A short break followed as the stage and audio-visual system was calibrated for the first of the festival’s Optical showcase. Shrouded hilltops and nestled coves shrouded in fog filled the towering building-size screen as Rafael Anton Irisarri brought a bow against his guitar strings, shuddering the venue with the low-end bass and reverberating dream echo of pulsing rhythms. A contemporary sound informed as much by the guitar swirl of Slowdive and the submerged rhythmic pulse of Wolfgang Voigt’s GAS project, The Sight Below has found itself in a unique place in the modern sonic diaspora. Irisarri’s more earthen-hewn sound was a stark contrast to the antiseptic digital micro-detail of the opening of Max Cooper‘s ‘Emergence‘ set. Startling HD generative animation filled the totality of the field of vision as writhing Digital Signal Processing pointillism swam through the stereo field, punctuated by piano keys at body-impacting volumes. Nothing in Cooper’s lengthy discography on tech-house labels like Traum would suggest this would be the path he’d follow in the wake of this year’s excellent Human and Inhuman EPs. A Nils Frahm remix dropped in the middle of his set was as explicit a statement of intent as you could make if you were looking to establish your departure from the dancefloor.

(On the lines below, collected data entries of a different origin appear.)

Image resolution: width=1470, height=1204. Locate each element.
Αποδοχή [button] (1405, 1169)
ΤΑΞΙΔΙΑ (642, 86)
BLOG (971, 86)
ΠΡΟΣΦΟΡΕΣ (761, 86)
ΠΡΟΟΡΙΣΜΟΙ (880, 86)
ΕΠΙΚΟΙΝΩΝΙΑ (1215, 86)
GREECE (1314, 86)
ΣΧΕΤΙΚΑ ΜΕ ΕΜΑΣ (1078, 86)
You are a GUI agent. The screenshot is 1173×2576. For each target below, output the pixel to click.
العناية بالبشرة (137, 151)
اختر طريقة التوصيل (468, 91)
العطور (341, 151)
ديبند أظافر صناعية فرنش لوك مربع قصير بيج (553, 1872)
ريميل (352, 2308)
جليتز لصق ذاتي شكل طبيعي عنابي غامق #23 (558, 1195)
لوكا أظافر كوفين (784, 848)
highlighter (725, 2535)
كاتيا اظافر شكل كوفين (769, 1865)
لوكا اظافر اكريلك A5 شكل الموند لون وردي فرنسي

Lusine performing at the EMPs Skychurch © Drew Tyson
Concurrently (and there well be a lot of this kind of venue hopping) across town at the ReBar a very different kind of ambiance was being dredged up by Hospital Productions maven Dominick Fernow, in one of his multitudinous pseudonyms (Prurient, Rainforest Spiritual Enslavement, Exploring Jezebel, River Magic, and Tortured Hooker to name a few). What hit you immediately upon entering the venue was the absolute contrast to the high-tech, monied, ‘museum’ feel of the EMP; here was a decades-old club with all of its funk, sweat, black sarcophagus painted walls and sweltering heat generated by bodies in motion. What better setting for the low-fi propulsive thud and industrial wastelands of Fernow’s Vatican Shadow project. Safely rejecting the signifiers of the ‘witch house’ sound much of his label’s output has been associated with, Vatican Shadow is a transmission from an imaginary history where 1980’s early industrial music co-existed with Detroit techno’s rhythmic force. His headbanging, flailing, all-physical stage persona literally embodying the project’s collision of endless rhythmic drive and crepuscular gloom-and-thrum.
Departing the Pitch Black showcase and the dystopian visions on offer from Black Asteroid and Sandwell District‘s Rrose, it was another short jaunt to The Crocodile for the conclusion of their night of Haunted Pop. Perfectly descriptive of the intersections of genre his music embraces, Ryan Lott‘s releases can be found on the surrealist hip-hop imprint Anticon, and amidst the indie rock squall of Joyful Noise. His most recent project, Son Lux, which he himself admits didn’t exist as a band until 6 months ago before beginning the worldwide tour of 110 shows, is itself an amalgam of all of those stylistic poles. The punch of hip-hop and soul rhythms framing an emotive, projecting vocal presence and Battles-style guitar cubism were the concluding utterance of the first of many days of diverse, unexpected musical intersections.